- [Supplied text]:
╔══

These factors include:

(1) Reliability;

(2) Availability; and

(3) Skill level of those involved in the transport.

[3] “Psychiatric Boarding”  occurs when someone in a serious mental health crisis is confined for an extended period of time in a hospital emergency room or other non-psychiatric center when no beds are available in a mental health facility. Hospital emergency rooms constitute a “more restrictive environment” where patients receive “less care than they would if they were in an evaluation and treatment center.” In re Det. of D.W.,2014 Wash. LEXIS 604(Wash. Aug. 7, 2014). The Washington Supreme Court recently outlawed the practice of psychiatric boarding in that state.

[4] Washington v. Harper, 494 U.S.210, 238 (1990) (Stevens, J., dissenting). Justice Stevens further points out that “The liberty of citizens to resist the administration of mind altering drugs arises from our nation’s most basic values.” Id.

[5] Bazelon also opposes outpatient commitment: "The Bazelon Center also opposes all involuntary outpatient commitment as an infringement of an individual's constitutional rights. Outpatient commitment is especially problematic when based on:

o    a prediction that an individual may become violent at an indefinite time in the future;

o    supposed "lack of insight" on the part of the individual, which is often no more than;

o    disagreement with the treating professional;

o    the potential for deterioration in the individual's condition or mental status without treatment;

o    an assessment that the individual is "gravely disabled."

╚══

- [Extracted entries]:
╔══

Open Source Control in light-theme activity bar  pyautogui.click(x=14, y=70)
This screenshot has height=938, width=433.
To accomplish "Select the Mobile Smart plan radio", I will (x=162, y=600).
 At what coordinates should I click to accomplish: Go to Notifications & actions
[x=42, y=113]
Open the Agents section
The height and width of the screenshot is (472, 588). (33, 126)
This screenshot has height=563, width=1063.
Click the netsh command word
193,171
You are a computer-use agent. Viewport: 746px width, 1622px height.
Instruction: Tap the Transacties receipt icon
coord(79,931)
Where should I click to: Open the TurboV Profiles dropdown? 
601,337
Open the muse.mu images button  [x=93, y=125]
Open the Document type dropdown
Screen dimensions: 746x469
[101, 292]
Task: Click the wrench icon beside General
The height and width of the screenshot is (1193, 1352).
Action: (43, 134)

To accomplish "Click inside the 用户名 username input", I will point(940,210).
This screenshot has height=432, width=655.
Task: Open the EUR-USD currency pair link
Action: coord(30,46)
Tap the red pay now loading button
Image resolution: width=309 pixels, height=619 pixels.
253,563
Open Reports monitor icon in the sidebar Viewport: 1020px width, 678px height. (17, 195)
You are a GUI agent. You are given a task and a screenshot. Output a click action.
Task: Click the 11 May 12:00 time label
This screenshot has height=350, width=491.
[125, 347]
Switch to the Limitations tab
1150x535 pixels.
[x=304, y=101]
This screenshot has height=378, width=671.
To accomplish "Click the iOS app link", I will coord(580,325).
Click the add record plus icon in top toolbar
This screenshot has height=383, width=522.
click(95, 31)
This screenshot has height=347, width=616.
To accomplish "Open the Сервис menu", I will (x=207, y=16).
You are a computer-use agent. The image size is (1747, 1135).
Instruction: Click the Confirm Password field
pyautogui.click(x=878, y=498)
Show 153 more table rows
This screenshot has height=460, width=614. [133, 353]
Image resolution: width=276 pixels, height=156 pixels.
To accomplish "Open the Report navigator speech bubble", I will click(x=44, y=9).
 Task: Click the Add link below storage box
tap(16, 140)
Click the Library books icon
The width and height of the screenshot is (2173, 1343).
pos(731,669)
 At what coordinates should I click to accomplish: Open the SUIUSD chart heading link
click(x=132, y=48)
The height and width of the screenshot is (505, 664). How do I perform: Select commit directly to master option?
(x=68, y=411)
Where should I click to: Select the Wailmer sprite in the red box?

╚══

- [To do]:
• A. Using the footnotes on psychiatric commitment, explain in one to three sentences why holding someone in a hospital emergency room during psychiatric boarding is a problem.
• B. Extend the footnotes on psychiatric commitment past their final line.

- [Answers by item number]:
• A. A hospital emergency room is a "more restrictive environment" where patients receive "less care than they would if they were in an evaluation and treatment center." The text cites In re Det. of D.W. for this point.

• B.
The above criteria are not meaningful. They cannot be accurately assessed on an individual basis, and are improperly rooted in speculation. Neither do they constitute imminent, significant physical harm to self or others- the only standard found constitutional by the Supreme Court. As a consequence, these are not legally permissible measures of the need for involuntary civil commitment-whether inpatient or outpatient-of any individual.

The Bazelon Center supports the right of each individual to fully participate in, and approve, a treatment plan and to decide which services to accept. The Bazelon Center encourages the articulation of treatment preferences in advance through the use of advance directives and/or a legally recognized health care agent.

Outpatient commitment is a dangerous formalization of coercion within the community mental health system. Such coercion undermines consumer confidence and causes many consumers to avoid contact with the mental health system altogether." Bazelon, Id.

Outpatient commitment is actually preferred by NAMI: "(9.2.13) Court-ordered outpatient treatment should be considered as a less restrictive, more beneficial, and less costly treatment alternative to involuntary inpatient treatment." NAMI, Id

Among MHA’s CA affiliates, MHA SF and MHA LA recently led the fight against implementation of the state outpatient commitment law while MHA Alameda and MHA Santa Barbara supported it.

[7] In 2001, the RAND Institute for Civil Justice released a report on the outcomes of involuntary outpatient commitment in eight states. That report showed that while mandatory treatment programs can lead to good outcomes for some, “Outpatient commitment is not a ‘silver bullet’ and that it cannot work in the absence of intensive clinical services and mechanisms for enforcement of the court orders”. See Ridgely, S., Brown, R., and Petrilla, J. The Effectiveness of Involuntary Outpatient Treatment: Empirical Evidence and the Experience of Eight States (2001) http://www.rand.org/content/dam/rand/pubs/monograph_reports/2007/MR1340.pdf.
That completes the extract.